Im ländlichen Raum können Wohnprojekte für Senioren auch nach der "Richtlinie über die Gewährung von Zuwendung zur integrierten ländlichen Entwicklung - ZILE" gefördert werden.

Behörden als Bauherren (und Beschaffer)

Bisher hat nur die Stadt Buchholz in ihrem Klimaschutzkonzept explizit vorgesehen, „Holz als Baustoff im öffentlichen Bau einzusetzen“. In der Broschüre „Holzbau für kommunale Aufgaben“ sind etliche Basisinformationen und praktische Beispiele dafür aufgeführt. Der Landkreis hätte die Möglichkeit, über seine Beteiligung an der die „Kommunalen Wohnungsbaugesellschaft für den Landkreis Harburg mbH“ als Bauherr von geplanten 1000 Wohnungen in Mehrfamilienhäusern einen richtigen „Holzbauboom“ auszulösen.

Sicherlich gibt es auch nicht nur einige Neubauvorhaben sondern auch einen großen Bedarf an Sanierungsmaßnahmen an Verwaltungsgebäuden, Schulen usw. Es gibt sehr interessante Vorbilder wie die Sanierung eines Gymnasiums im laufenden Betrieb in Sonthofen mit hölzernen Vorsatzfassadenelementen, durch die ca. 450 t CO2-Emissionen jährlich eingespart werden konnten. (siehe Info, S. 48 - 60) Es wurden Vergabekriterien in die Ausschreibung mit aufgenommen, „die es ermöglichen, die aufgewandte Energie vom Holzeinschlag bis zum Einbau zu bewerten. Es soll regional geschlagenem Holz Vorrang eingeräumt werden.“

Nicht nur im Hochbau, sondern auch beim Bau von Brücken, Lärmschutzwänden, Bänken, Laternenpfählen usw. kann Holz vermehrt insbesondere als Substitut von Stahl im Sinne des Klimaschutzes eingesetzt werden. Durch die konsequente Nutzung der Möglichkeiten des baulichen Holzschutzes und neuer Möglichkeiten der Holzmodifizierung kann dabei auf Holzschutzmittel und dauerhafte Tropenhölzer verzichtet werden. (Beispiel)

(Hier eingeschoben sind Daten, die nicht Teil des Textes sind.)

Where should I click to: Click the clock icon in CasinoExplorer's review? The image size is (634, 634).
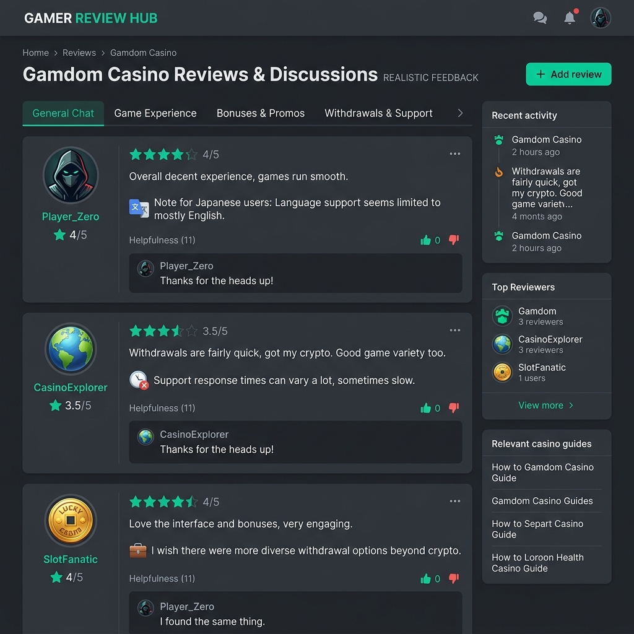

„Im Rahmen einer nachhaltigen Planung müssen Ausschreibungsunterlagen im Sinne einer umweltbewussten Beschaffungspolitik gestaltet und darin konkrete Nachhaltigkeitsanforderungen aufgenommen werden (...). Diese können umfassen:

  • Dauerhaftigkeit
  • Reinigungs- und Instandhaltungsfreundlichkeit
  • Anforderungen an Gesundheits- und Umweltverträglichkeit
  • Umweltstandards
  • Tropenholzeinsatz aus zertifiziertem Anbau
  • Einsatz von Recyclingmaterialien

Diese Anforderungen sind in den Ausschreibungsunterlagen, Leistungsverzeichnissen beziehungsweise bei den technischen Spezifikationen produktneutral zu beschreiben.“ (Quelle)

Wenn Holz zum Einsatz kommen soll, wäre es entsprechend möglich, z.B. einen maximalen Energieaufwand bzw. CO2-Ausstoß für die Herstellung einer Wand usw. zu definieren, der von anderen Baustoffen immer überschritten wird.

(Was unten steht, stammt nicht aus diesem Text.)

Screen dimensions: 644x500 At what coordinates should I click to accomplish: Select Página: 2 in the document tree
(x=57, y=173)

Förderung der baulichen Holzverwendung über rechtliche Regelungen

Die Städte München und neuerdings auch Hamburg geben Zuschüsse für die Verwendung von Holz im Wohnungsbau (Beispiel Hamburg: „Der Einsatz von Holz aus nachhaltig bewirtschafteten Beständen in der Gebäude-Konstruktion wird nun in einem zunächst auf zwei Jahre befristeten Pilotprojekt mit 30 Cent je Kilogramm Holzprodukt gefördert.

Auch über Bebauungspläne kann die Verwendung von Holz gefördert werden. Im Kommunalwettbewerb HolzProKlima in Baden-Württemberg 2016/2017 war das „Vorhandensein von Bebauungsplänen mit Holzförderung“ ein Beurteilungskriterium, ebenso wie „Klimaschutzplan mit Maßnahmen zur Holzförderung“, „Klimaschutzbeauftragte/r oder Umweltbeauftragte/r, welche die Bedeutung der Holzverwendung für den Klimaschutz kommunizieren“.